According to the U.S. Census American Community Survey, for the period 2016-2020 the estimated median annual income for a household in the village was $63,313, and the median income for a family was $61,042. About 27.0% of the population were living below the poverty line, including 44.4% of those under age 18 and 0.0% of those age 65 or over. About 64.6% of the population were employed, and 8.6% had a bachelor's degree or higher.

===2010 census===
As of the census of 2010, there were 938 people, 372 households, and 228 families living in the village. The population density was 1103.5 PD/sqmi.
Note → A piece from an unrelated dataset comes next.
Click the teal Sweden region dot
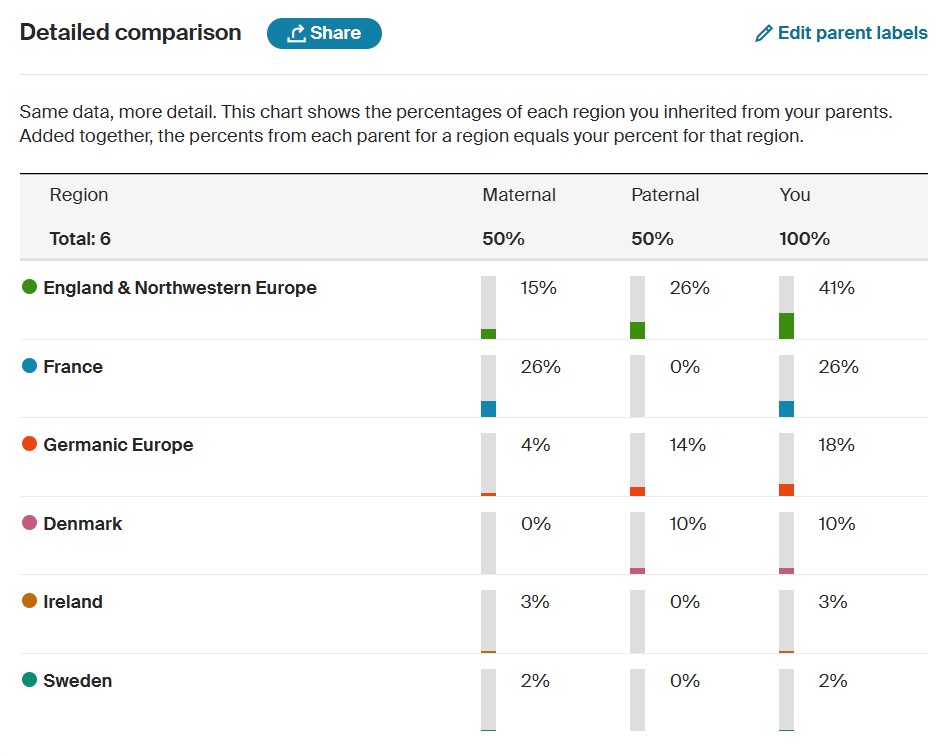This screenshot has width=940, height=756. pyautogui.click(x=29, y=680)
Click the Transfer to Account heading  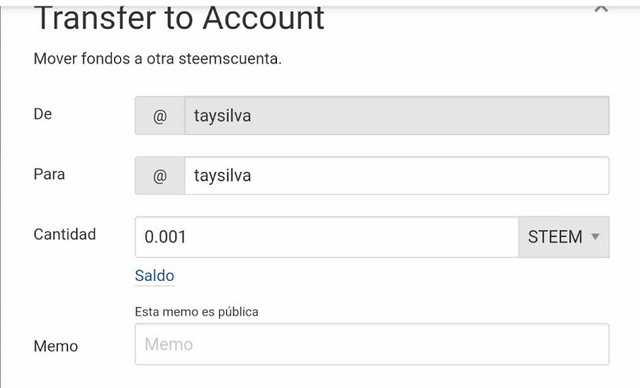(179, 18)
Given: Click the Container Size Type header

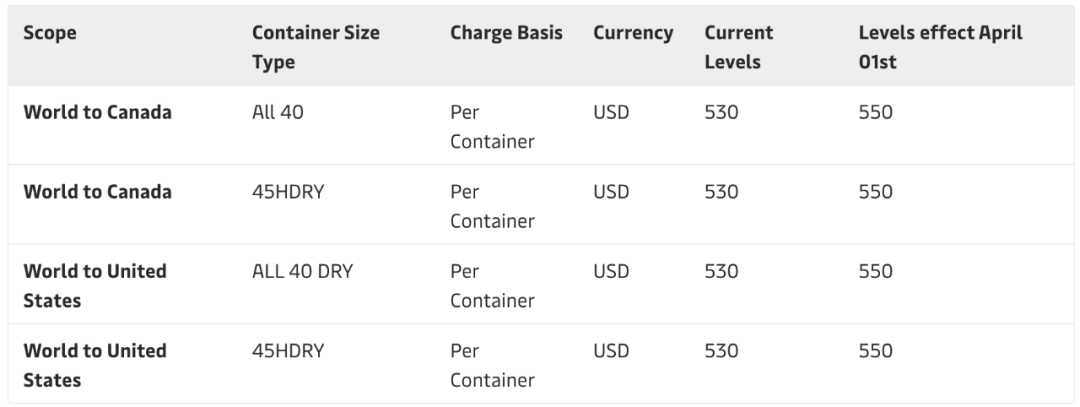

There were 448 housing units at an average density of 527.1 /sqmi. The racial makeup of the village was 89.7% White, 5.7% African American, 0.2% Native American, 0.2% Asian, 0.1% from other races, and 4.2% from two or more races. Hispanic or Latino of any race were 1.9% of the population.

There were 372 households, of which 33.6% had children under the age of 18 living with them, 33.6% were married couples living together, 20.7% had a female householder with no husband present, 7.0% had a male householder with no wife present, and 38.7% were non-families. 29.6% of all households were made up of individuals, and 10% had someone living alone who was 65 years of age or older. The average household size was 2.52 and the average family size was 3.15.

The median age in the village was 34.2 years. 25.3% of residents were under the age of 18; 11.5% were between the ages of 18 and 24; 27% were from 25 to 44; 26.1% were from 45 to 64; and 10.2% were 65 years of age or older. The gender makeup of the village was 50.5% male and 49.5% female.

===2000 census===
As of the census of 2000, there were 1,010 people, 365 households, and 269 families living in the village. The population density was 1,165.1 PD/sqmi. There were 408 housing units at an average density of 470.7 /sqmi. The racial makeup of the village was 87.82% White, 8.42% African American, 0.50% Native American, 0.40% Asian, 1.09% from other races, and 1.78% from two or more races. Hispanic or Latino of any race were 1.78% of the population.

There were 365 households, out of which 40.5% had children under the age of 18 living with them, 44.1% were married couples living together, 24.1% had a female householder with no husband present, and 26.3% were non-families. 24.1% of all households were made up of individuals, and 7.1% had someone living alone who was 65 years of age or older. The average household size was 2.77 and the average family size was 3.22.

In the village, the population was spread out, with 31.7% under the age of 18, 8.8% from 18 to 24, 31.4% from 25 to 44, 18.0% from 45 to 64, and 10.1% who were 65 years of age or older. The median age was 31 years. For every 100 females, there were 98.0 males. For every 100 females age 18 and over, there were 92.2 males.

The median income for a household in the village was $33,000, and the median income for a family was $34,808. Males had a median income of $29,583 versus $25,536 for females. The per capita income for the village was $13,266. About 9.2% of families and 11.6% of the population were below the poverty line, including 14.4% of those under age 18 and 14.8% of those age 65 or over.